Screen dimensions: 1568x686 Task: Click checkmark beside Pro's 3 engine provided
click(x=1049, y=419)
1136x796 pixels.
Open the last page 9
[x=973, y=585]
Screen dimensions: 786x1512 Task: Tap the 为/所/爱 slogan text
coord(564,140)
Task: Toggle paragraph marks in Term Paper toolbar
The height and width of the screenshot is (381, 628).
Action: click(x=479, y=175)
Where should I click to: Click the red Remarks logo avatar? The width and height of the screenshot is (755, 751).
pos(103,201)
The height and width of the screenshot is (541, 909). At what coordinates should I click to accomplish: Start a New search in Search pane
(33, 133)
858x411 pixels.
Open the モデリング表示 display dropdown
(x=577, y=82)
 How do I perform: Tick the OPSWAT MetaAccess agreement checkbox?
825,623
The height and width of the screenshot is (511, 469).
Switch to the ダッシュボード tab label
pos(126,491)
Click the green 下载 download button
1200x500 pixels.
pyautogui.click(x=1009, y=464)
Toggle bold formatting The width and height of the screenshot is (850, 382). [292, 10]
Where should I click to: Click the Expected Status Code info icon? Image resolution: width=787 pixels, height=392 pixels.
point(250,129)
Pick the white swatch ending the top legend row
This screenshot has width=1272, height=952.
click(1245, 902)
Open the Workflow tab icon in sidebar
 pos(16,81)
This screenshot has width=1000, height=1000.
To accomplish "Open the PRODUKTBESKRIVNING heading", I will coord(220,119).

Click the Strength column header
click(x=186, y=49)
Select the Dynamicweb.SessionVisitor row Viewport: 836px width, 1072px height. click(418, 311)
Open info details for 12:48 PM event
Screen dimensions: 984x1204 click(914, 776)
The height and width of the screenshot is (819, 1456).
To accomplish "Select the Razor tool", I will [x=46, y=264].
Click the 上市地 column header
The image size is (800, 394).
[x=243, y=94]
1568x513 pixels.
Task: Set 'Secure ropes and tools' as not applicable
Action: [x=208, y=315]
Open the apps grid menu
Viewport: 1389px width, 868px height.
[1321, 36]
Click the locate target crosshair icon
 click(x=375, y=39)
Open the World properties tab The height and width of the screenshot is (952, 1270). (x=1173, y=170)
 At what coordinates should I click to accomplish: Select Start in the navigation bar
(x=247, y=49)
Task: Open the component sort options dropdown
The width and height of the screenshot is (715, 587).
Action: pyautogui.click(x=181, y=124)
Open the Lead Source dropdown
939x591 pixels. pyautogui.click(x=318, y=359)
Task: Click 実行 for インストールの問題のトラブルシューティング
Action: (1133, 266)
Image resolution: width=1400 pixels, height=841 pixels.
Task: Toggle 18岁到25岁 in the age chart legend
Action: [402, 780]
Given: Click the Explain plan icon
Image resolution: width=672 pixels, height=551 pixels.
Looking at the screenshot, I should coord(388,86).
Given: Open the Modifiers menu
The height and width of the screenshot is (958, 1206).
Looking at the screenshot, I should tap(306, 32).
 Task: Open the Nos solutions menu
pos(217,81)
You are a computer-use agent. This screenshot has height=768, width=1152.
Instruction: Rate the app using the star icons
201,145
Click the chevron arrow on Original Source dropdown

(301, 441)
• • • • •
## Your instructions
Skip every line before the one containing "Given: Open the Modifiers menu". Retype that line and the rest through the last one exactly as they stand in the listing.

## Answer section
Given: Open the Modifiers menu
The height and width of the screenshot is (958, 1206).
Looking at the screenshot, I should tap(306, 32).
 Task: Open the Nos solutions menu
pos(217,81)
You are a computer-use agent. This screenshot has height=768, width=1152.
Instruction: Rate the app using the star icons
201,145
Click the chevron arrow on Original Source dropdown

(301, 441)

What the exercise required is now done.